I know CG will get rid of the other shuffles, I am not talking about this particular case. In general, I think we have to incorporate some concept of cost in order to support any number of accesses.

> delena wrote in X86InterleavedAccess.cpp:89
> inbounds GEP?

Since GEP does not come in a fixed order before the load-instruction, it requires traversing the instructions. I have a plan to add it in the next change-set. I added a todo comment to the code.

Also, vectorizer does not generate inboundsGEP today, so there were not much incentive to add that in this change-set.

> delena wrote in X86InterleavedAccess.cpp:143
> It is not a good name for function. I think that you don't need additional function call here at all.

You are right in the current context. My plan is to define a class to encapsulate all the information and allow data sharing where I will have two main functions one for load generation and the other one for shuffle-generation. In order to keep the follow-up change-set with minimal changes I decided to create a function here. I hope it's ok to do so.
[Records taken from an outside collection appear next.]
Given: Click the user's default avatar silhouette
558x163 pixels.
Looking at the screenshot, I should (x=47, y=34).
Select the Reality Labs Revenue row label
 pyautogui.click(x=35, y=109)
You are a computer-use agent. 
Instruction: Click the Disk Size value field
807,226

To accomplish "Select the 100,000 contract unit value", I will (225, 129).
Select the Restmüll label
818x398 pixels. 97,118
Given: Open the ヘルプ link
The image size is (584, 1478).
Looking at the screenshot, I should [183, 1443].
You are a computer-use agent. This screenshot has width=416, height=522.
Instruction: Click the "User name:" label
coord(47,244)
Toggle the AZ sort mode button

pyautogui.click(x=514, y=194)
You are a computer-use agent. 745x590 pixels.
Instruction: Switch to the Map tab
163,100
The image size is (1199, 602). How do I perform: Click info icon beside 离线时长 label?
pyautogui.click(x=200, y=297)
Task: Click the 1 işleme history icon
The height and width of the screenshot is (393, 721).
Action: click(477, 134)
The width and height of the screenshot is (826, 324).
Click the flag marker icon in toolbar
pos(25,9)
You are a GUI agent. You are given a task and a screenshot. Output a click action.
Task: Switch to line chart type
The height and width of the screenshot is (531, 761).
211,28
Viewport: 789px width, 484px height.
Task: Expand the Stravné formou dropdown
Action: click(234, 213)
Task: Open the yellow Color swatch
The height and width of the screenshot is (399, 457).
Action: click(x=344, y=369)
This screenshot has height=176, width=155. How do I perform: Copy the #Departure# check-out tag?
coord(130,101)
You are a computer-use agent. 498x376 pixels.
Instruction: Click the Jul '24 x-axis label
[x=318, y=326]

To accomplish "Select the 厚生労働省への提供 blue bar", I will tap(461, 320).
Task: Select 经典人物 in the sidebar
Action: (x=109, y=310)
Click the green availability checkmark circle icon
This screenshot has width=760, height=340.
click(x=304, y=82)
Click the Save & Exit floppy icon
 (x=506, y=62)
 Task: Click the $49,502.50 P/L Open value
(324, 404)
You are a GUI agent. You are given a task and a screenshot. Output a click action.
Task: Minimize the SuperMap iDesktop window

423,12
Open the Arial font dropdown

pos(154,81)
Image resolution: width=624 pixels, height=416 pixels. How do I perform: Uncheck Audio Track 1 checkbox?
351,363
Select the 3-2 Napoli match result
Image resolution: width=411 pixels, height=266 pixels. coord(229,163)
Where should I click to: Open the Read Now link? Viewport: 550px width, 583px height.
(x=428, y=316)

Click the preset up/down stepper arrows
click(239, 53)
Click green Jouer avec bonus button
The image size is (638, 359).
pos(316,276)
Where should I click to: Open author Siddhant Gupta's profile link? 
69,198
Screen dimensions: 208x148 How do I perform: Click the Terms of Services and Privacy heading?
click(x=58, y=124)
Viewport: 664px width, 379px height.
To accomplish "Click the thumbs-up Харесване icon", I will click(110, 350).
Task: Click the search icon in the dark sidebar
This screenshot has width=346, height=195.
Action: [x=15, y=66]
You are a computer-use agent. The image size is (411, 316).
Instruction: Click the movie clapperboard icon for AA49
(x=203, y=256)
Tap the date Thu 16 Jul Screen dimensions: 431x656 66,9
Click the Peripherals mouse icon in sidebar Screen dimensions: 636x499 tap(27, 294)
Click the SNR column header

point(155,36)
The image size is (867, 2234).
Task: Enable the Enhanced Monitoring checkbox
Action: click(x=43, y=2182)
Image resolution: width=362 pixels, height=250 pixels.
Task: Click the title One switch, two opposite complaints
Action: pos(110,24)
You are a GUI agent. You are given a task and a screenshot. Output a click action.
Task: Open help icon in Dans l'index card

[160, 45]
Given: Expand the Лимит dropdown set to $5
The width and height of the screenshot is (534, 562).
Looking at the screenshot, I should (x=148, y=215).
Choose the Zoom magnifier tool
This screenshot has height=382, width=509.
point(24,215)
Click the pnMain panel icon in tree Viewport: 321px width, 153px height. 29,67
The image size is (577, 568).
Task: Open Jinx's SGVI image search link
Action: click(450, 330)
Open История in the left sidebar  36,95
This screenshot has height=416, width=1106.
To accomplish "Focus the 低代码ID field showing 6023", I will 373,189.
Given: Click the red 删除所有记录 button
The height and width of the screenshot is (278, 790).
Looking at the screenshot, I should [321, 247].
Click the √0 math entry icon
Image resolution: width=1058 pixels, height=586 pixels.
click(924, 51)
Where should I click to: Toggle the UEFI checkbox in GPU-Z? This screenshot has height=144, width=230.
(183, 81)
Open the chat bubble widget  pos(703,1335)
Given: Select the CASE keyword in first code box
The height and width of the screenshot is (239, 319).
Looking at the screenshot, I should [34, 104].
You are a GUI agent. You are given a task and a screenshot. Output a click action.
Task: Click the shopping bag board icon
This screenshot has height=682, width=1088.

> DavidKreitzer wrote in X86InterleavedAccess.cpp:35
> Please remove this check for Shuffles.size() != 4. I don't think you need it.
> 
> Also, I think Zvi is right that you need to check the load size here. Even in the previous version of the code, there is nothing to guard against the load being larger than you expect. So (as you pointed out), the "unexpected load size" assertion might fire on valid LLVM IR input.
> 
> And in the new version of the code where you are no longer checking that a shuffle exists for each possible Index (0, 1, 2, and 3), there is the oddball possibility that the load is smaller than you expect. Probably what you should be checking here is that LoadSize >= Factor * ShuffleVecSize since that is the size of the expanded set of loads.

Enforcing LoadSize >= Factor * ShuffleVecSize makes the support of any combination of shuffles kind of pointless, It will only support the shuffles starting with 0 and 3. That is the reason I did not want to support it in this change-set.

My plan was to support it completely by generating maskload in the follow-up change-set, also avoid generating unnecessary shuffles.

> RKSimon wrote in x86-interleaved-access.ll:1
> The 'AVX-NEXT'/'AVX1-NEXT'/'AVX2-NEXT' checks - the update script would generate quite a bit more than what is shown below.

If I understand your comment correctly, you are saying the optimization will generate more instructions than it is checking for. Yes, it only checks for the must instructions, because the rest can be optimized away depending on the uses.

> DavidKreitzer wrote in x86-interleaved-access.ll:25
> There should be a vunpckhpd here too, right? Is there a reason you are not checking for it?

Right. The first four are the stepping stones, which guarantee the rest. I did not add it in order to keep the file size small. I know this is going to be populated with lot of tests.

https://reviews.llvm.org/D24681